Toda idea genial tiene un riesgo, y es que lo que a ti y a tus socias os parece genial, único inigualable a los demás les parezca normalito o peor.
La fijación de un precio justo y adecuado, que el mercado esté dispuesto a pagar y que a ti te compense para tomarte tantos trabajos es francamente muy complicado.
Hipótesis de partida: tenemos un producto excepcional, y un precio adecuado. Hay que ver si el resto de la humanidad piensa lo mismo. Para ello preguntas a conocidos (amabilísimos y educadísimos todos) y ellos consideran que estás acertado en tus pronósticos; igual hasta te piden una unidad para ellos o para un compromiso. ¡Fenomenal!, pero el sangrado de amigos no es lo que nos va a dar de comer, así que hay que cerrar los ojos y salir a vender. ¿dónde? Bueno, visitar tiendas e ir a ferias.
Hasta aquí, yo lo tengo bastante claro (ojo que lo de fijar el precio lo encuentro imposible de difícil, ya hablaremos de precios), pero para hacer todas estas cosas: fijar precio, ensañar a conocidos, visitar a tiendas y vender en ferias hay que tener al menos, una muestra.
Este es el dilema: ¿gastas lo que puedes en hacer una única muestra o lo que no puedes en hacer una tirada suficiente?. Es el dilema de la economía a escala pero en versión escaso de medios.
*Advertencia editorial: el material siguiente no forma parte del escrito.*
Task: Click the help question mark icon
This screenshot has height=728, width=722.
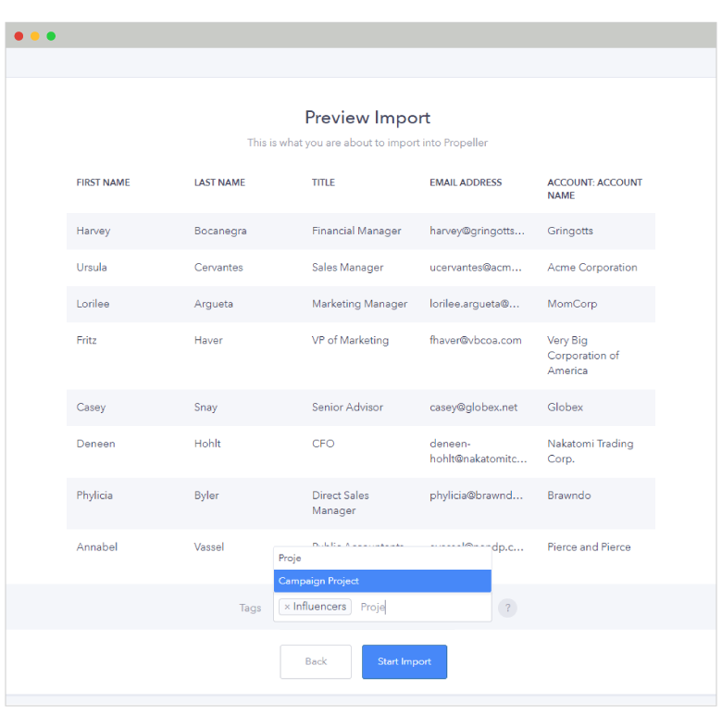Action: 507,608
Si queremos hacer nuestras a un precio razonable hay que hacer tiradas grandes. Si queremos gastar menos - que no poco- hemos de hacer pocas unidades a un precio unitario muy superior. Y en esas estamos.
Hemos encargado nylon, - la unidad básica de precio razonable son 1000 metros-, hemos encargado fornituras, nueva remesa de coronas y la unidad mínima para tener un buen precio son 1000 unidades, los olleros, remaches, etc de 1000 en mil, y el baño de plata para 3000 + 3000 +...
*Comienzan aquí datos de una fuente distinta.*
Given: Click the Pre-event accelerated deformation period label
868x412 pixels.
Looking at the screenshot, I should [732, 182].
De esta forma los precios son asequibles por unidad, pero multiplicados por 1000 son un importante riesgo que estamos asumiendo.
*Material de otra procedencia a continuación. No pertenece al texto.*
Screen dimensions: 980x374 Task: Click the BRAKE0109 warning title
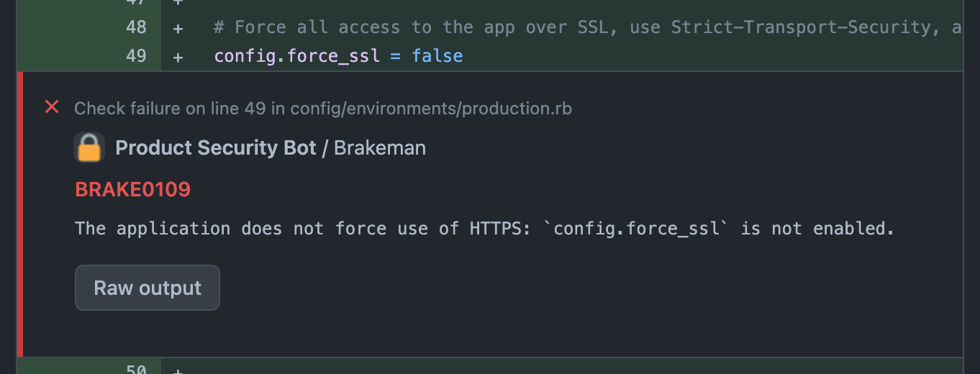tap(133, 190)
Tenemos ideas geniales, y no es porque lo diga yo, para comederos y cunas. Obviamente el precio ya no es el del collar o la correa, y no podemos asumir nosotras tareas como hacemos con ellos, así que cada pieza es única en si misma.
Lo que se puede hacer a mano, bueno, caro pero asumible, pero cuando hay que hacer un molde, el problema se dispara. El coste del molde si el producto triunfa es aceptable, pero en estos tiempos de crisis el coste del molde es casi el salario de un empleado - que no tenemos.
Mañana espero la llamada de los de la cerámica para ver si es posible tener un comedero único, que no hay, que estamos seguras que va a ser un crack a un precio que podamos asumir.
¡La tensión de estos momentos es máxima y, la verdad, es genial!